Hidden Beach was tapped as the label to release the Yes We Can: Voices of a Grassroots Movement compilation CD, with proceeds to benefit the Barack Obama campaign. Artists on the project included Kanye West, Stevie Wonder and Sheryl Crow. It was released on September 18, 2008.

Following the election of President Obama, Hidden Beach produced the official inauguration collection commemorative CD-DVD set. Change Is Now: Renewing America's Promise includes 17 tracks by various artists and eight of President Obama's speeches. Artists include Stevie Wonder, Sheryl Crow, James Taylor, will.i.am, Robin Thicke, Maroon 5, India.arie and more.
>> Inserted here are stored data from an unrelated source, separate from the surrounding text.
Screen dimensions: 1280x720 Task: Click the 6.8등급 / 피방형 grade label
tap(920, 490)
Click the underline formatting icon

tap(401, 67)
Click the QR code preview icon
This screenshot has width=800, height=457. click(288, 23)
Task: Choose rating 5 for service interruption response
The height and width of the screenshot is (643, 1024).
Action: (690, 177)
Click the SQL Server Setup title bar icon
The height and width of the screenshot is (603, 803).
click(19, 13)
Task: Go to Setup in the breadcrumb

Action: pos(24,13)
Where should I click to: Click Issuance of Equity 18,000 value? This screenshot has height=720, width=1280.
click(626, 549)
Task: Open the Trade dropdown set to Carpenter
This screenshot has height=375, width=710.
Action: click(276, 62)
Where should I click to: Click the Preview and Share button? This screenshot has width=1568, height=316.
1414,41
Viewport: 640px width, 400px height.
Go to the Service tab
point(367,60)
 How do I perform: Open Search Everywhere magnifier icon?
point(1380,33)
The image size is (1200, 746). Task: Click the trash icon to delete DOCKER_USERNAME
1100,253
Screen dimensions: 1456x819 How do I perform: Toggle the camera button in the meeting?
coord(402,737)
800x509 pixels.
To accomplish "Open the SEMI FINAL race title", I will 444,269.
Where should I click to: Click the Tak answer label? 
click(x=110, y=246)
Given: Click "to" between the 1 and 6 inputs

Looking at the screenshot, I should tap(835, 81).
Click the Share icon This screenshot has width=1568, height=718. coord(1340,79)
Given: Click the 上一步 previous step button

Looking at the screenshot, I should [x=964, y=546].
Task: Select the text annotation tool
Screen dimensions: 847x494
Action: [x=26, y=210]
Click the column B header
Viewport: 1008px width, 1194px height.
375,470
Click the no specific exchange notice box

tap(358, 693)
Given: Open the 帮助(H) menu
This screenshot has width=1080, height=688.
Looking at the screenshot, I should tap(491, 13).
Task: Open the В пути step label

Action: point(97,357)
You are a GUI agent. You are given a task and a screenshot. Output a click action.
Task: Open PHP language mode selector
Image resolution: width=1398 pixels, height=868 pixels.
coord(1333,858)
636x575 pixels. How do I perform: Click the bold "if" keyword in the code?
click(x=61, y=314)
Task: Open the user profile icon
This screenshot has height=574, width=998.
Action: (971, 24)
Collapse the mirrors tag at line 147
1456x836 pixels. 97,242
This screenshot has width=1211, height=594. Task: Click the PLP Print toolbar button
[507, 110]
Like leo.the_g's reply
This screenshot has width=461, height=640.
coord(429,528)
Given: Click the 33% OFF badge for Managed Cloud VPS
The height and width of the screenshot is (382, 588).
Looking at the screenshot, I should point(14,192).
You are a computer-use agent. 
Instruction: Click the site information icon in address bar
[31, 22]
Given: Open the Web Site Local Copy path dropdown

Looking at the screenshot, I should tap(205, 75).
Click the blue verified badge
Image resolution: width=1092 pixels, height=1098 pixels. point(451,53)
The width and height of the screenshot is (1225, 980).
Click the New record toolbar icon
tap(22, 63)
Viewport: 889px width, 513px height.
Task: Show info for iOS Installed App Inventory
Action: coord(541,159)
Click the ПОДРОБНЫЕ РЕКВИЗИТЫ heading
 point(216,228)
In 2014, Hidden Beach Recordings changed its umbrella imprint to Hidden Beach Experiences, still keeping Hidden Beach Recordings for the signed artists.

Hidden Beach's first artist to sign to the label was Jill Scott, who, to date, is their bestselling artist. The inaugural release, Who Is Jill Scott? Words and Sounds Vol. 1, has sold 2.4 million units according to Nielsen,  and was nominated for four Grammy Awards. Other artists include a capella group Naturally 7, Kindred, saxophonist Mike Phillips, and Angie Fisher.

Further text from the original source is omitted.